Let $T: X \to Y$ be a bounded linear map between Banach spaces $X,Y$. Generally, the operator norm is something that is notoriously difficult to compute, as we have two things to show. First we need: $$ \|Tx\|_Y \leq \|T\|_{\text{op}}\|x\|_X $$ I.e, $\|T\|$ is an upper bound on the amount a vector $x$ can be "stretched". We must also show that it is a least upper bound/supremum. Generally, the strategy to do so is to find $x'$ such that: $$ \|Tx'\|_Y \geq \|T\|_{\text{op}}\|x'\|_X $$ My professor referred to this as "saturating" the inequality, meaning we have found some $x'$ for which equality holds. If there were a strictly lower upper bound than $\|T\|$, we would have $\|Tx'\| > \|T\|\|x'\|$, meaning that the norm was not actually an upper bound, and violating our initial assumption.

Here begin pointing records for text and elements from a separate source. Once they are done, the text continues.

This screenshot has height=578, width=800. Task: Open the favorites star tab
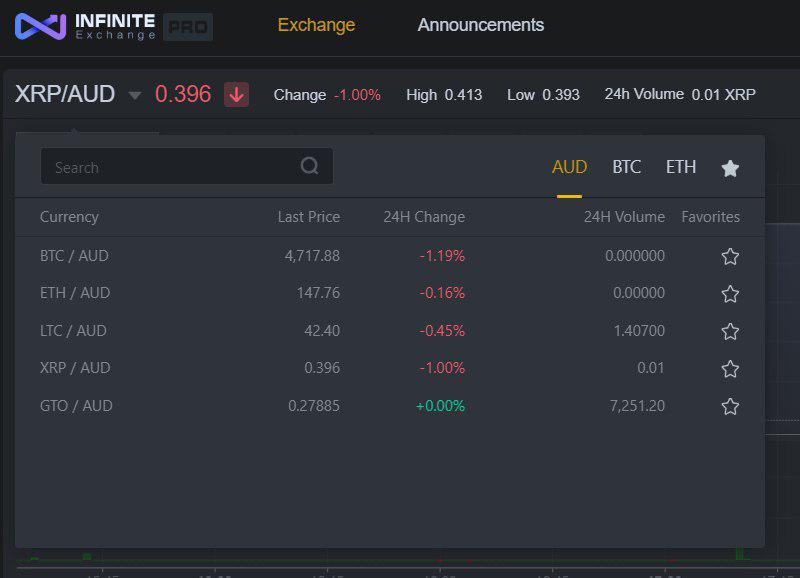tap(730, 168)
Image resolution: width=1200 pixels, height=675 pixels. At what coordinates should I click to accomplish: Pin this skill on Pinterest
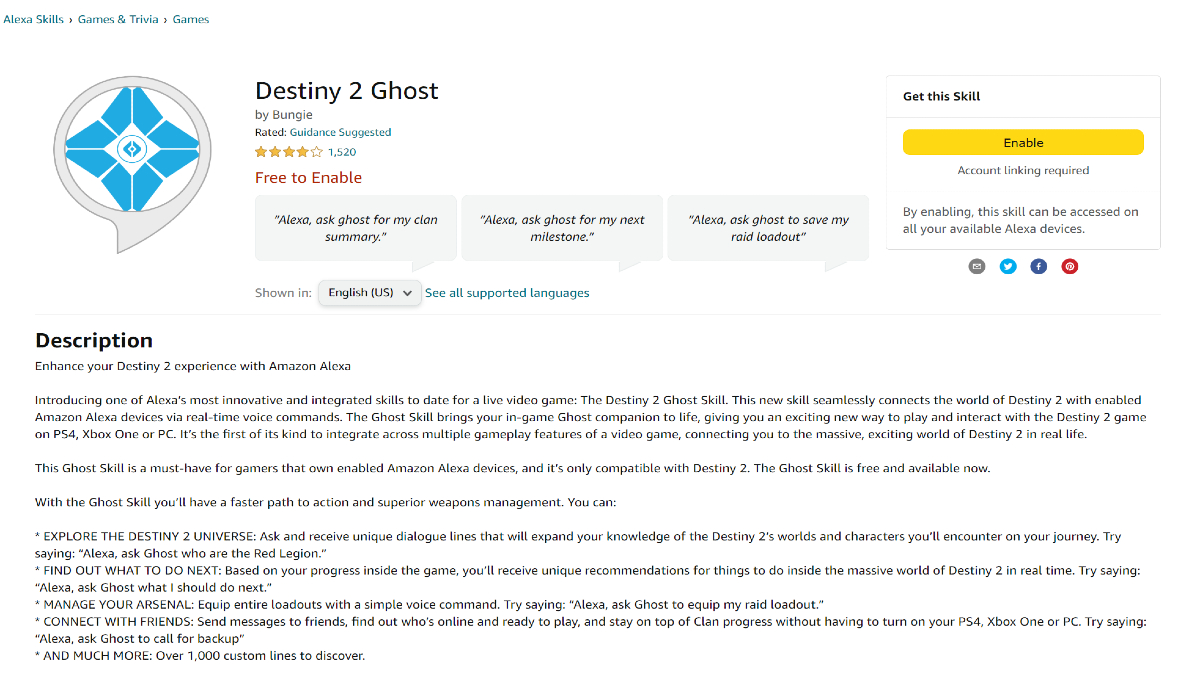pyautogui.click(x=1070, y=266)
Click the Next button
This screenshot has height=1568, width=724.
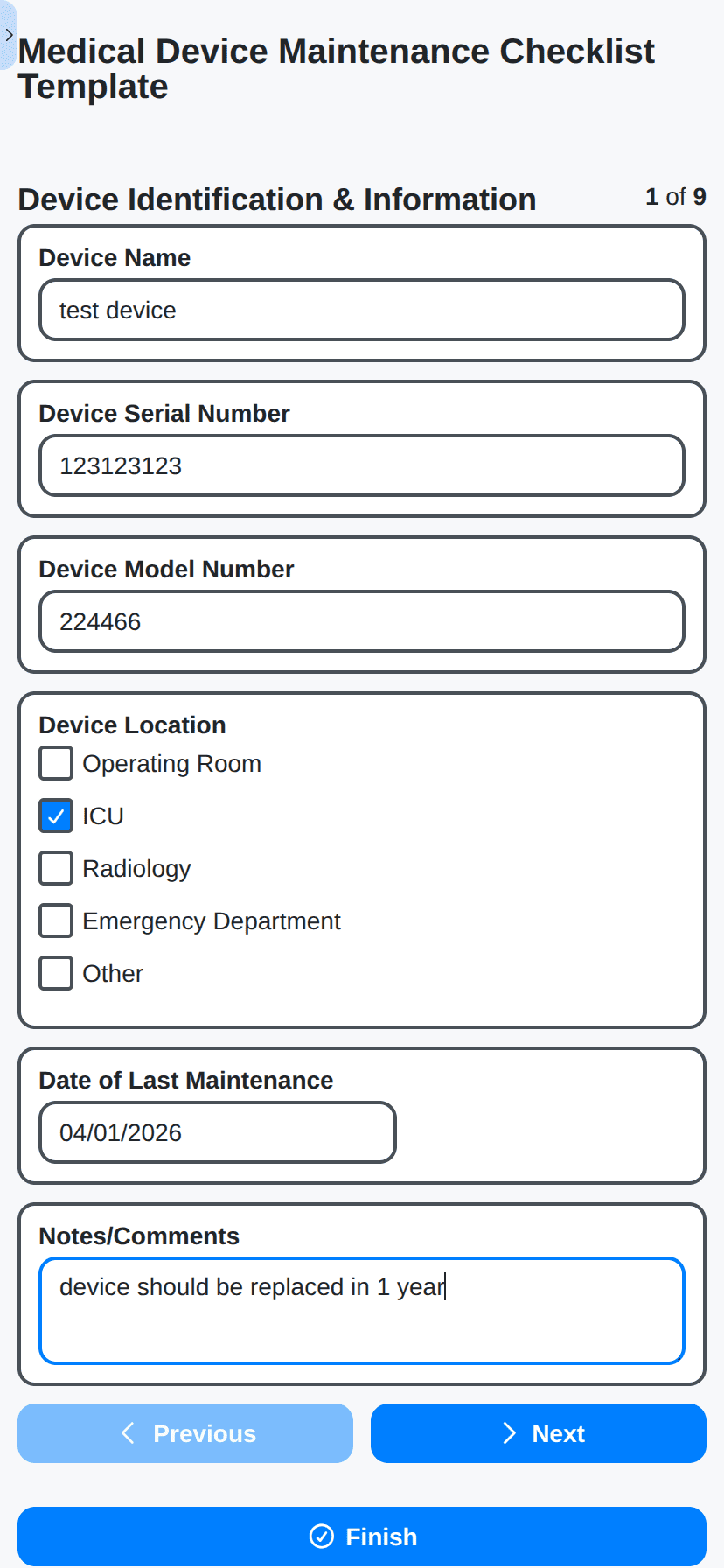(539, 1433)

Now, recently, I read an article regarding James' Theorem, which stated that bounded linear functionals attained their norm (i.e saturated the inequality $|\langle f,x\rangle| \leq \|f\|\|x\|$) if and only if the space $X$ is reflexive.
My question then is, does the saturation method not account for all cases? I.e, can we find linear operators which have a certain norm, but do not satisfy the "reverse" inequality? Does anyone know of any examples? And if they do exist, how is one to verify that they have computed the correct norm?